I problemi concettuali di quest’approccio sono davvero enormi e sono stati dibattuti da moltissimi economisti le cui critiche sono state però lasciate senza risposta. Dal punto di vista della fisica moderna la perplessità concettuale è la seguente. Da più di cinquant’anni si conoscono e si studiano sistemi fisici complessi per i quali, anche se uno stato di equilibrio stabile esiste in teoria, esso può essere totalmente irrilevante in pratica, perché il tempo per raggiungerlo è troppo lungo rispetto ai tempi caratteristici del sistema. Vi sono inoltre, e se sono abbondantemente studiati, sistemi che sono intrinsecamente fragili rispetto all’azione di piccole perturbazioni, e che evolvono in modo intermittente con il susseguirsi di epoche stabili intervallate da cambiamenti rapidi e imprevedibili. In altre parole, per molti sistemi fisici l’equilibrio stabile non è una condizione raggiunta in maniera naturale. Molti sistemi raggiungono e si evolvono in una situazione di meta-stabilità, ma non in una situazione di vero e proprio equilibrio (come sarebbe quello di un gas in una stanza isolata o di una pallina in che si trovasse in fondo a una valle): si trovano cioè in una situazione di temporanea stazionarietà ma di potenziale instabilità, tanto che è sufficiente una piccola perturbazione per causare grandi effetti. Come succede, per esempio, nel caso dei terremoti quando si accumula l’energia potenziale per effetto del moto relativo di due faglie tettoniche. Questa energia, quando supera una certa soglia critica, sarà a un certo punto rilasciata sotto forma di onde sismiche per una piccola causa e cioè ci sarà un terremoto: la dinamica dei terremoti è dunque rappresentata da periodi di apparente quiete in cui il sistema si carica e terremoti improvvisi (ciclici e non periodici) in cui l’energia accumulata è rilasciata.

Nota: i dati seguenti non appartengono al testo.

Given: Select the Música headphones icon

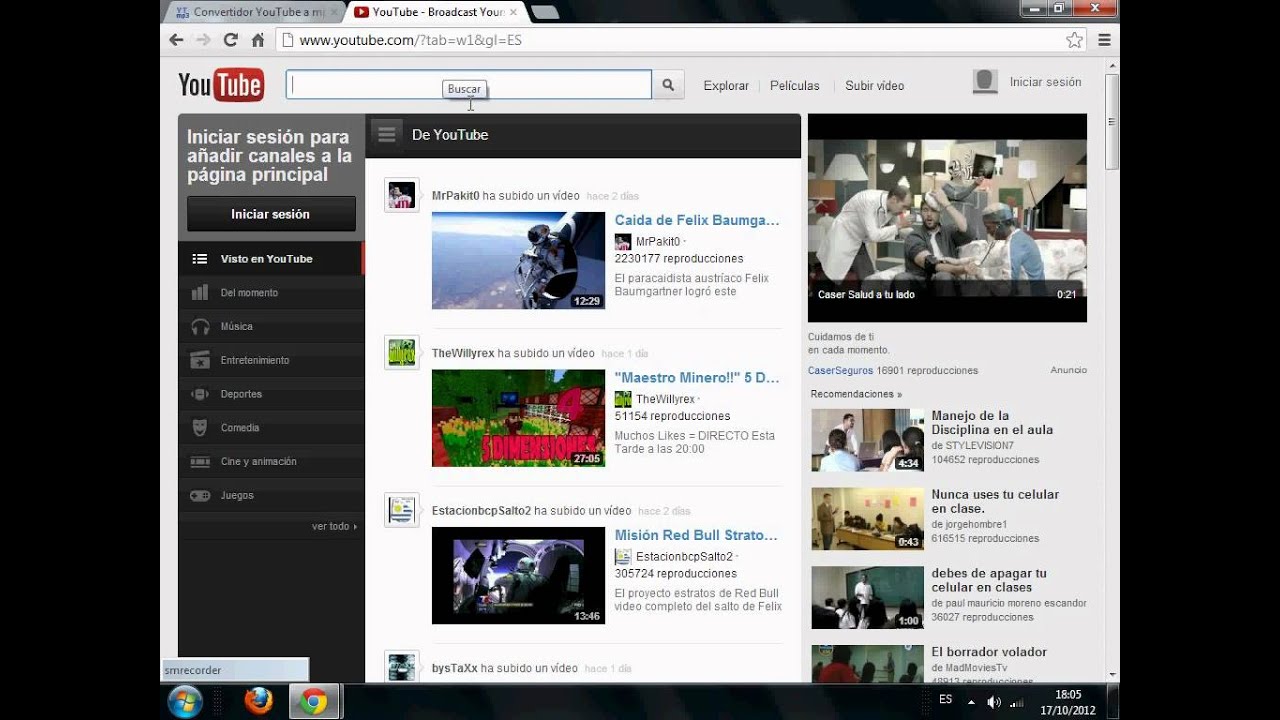Looking at the screenshot, I should 200,327.

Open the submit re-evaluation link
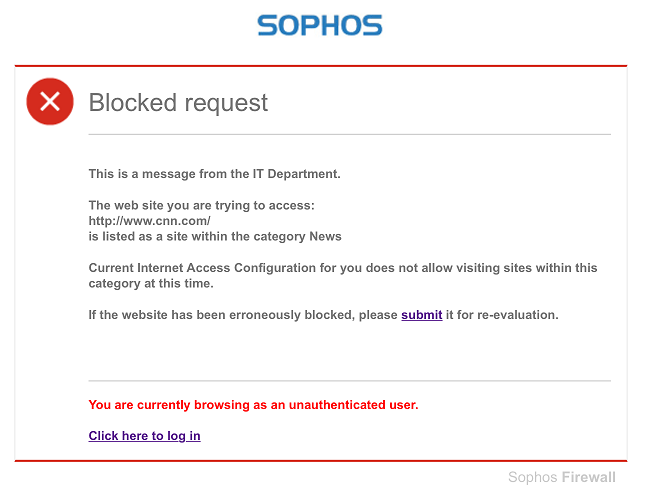tap(422, 315)
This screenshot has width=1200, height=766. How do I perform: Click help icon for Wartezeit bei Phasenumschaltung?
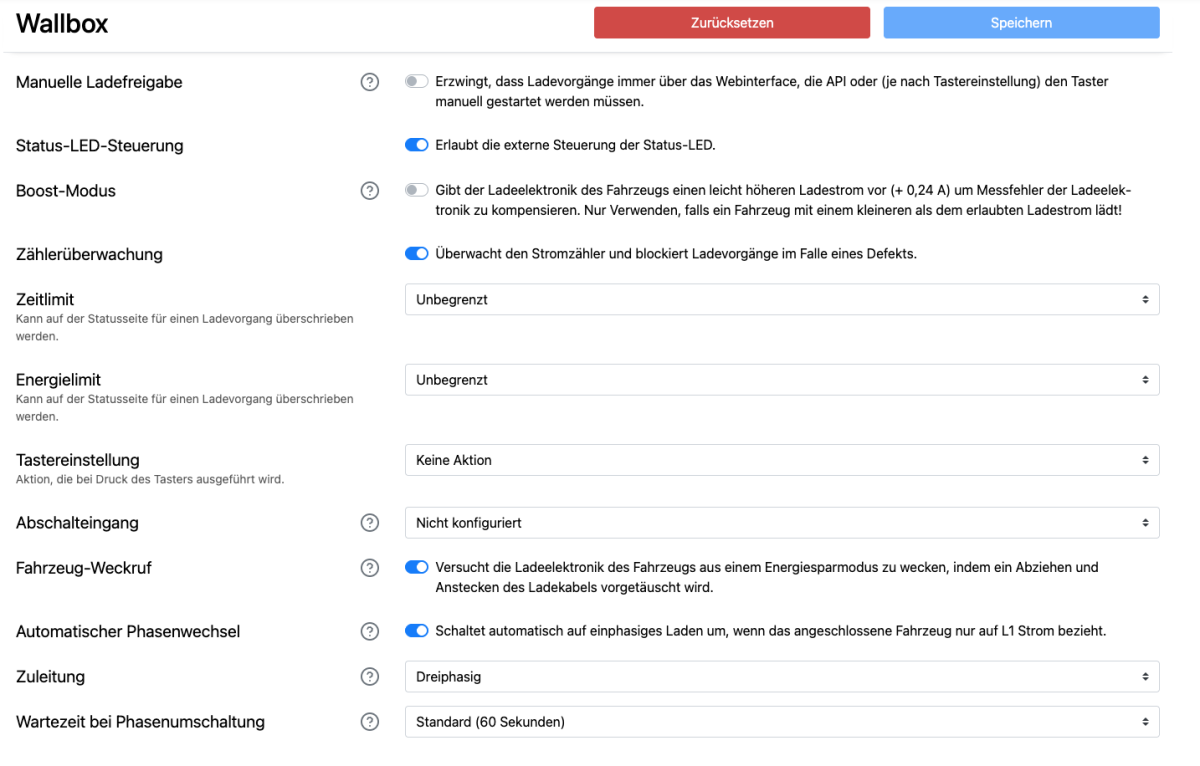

Proseguendo in questa metafora ci possiamo chiedere quale sia la causa dell’accumulazione di energia potenziale nel sistema economico, che è rilasciata al momento di una crisi. A mio parere la causa è stata (ed è tutt’ora) proprio la fiducia cieca e immotivata nell’autoregolamentazione dei mercati, da cui consegue l’enorme sviluppo di strumenti finanziari che grazie alla liberalizzazione dei mercati e alla loro deregolamentazione, secondo il credo teorico dominante, avrebbero dovuto distribuire il rischio in maniera ottimale: il contrario di quello che è successo in realtà, come purtroppo abbiamo tutti sperimentato.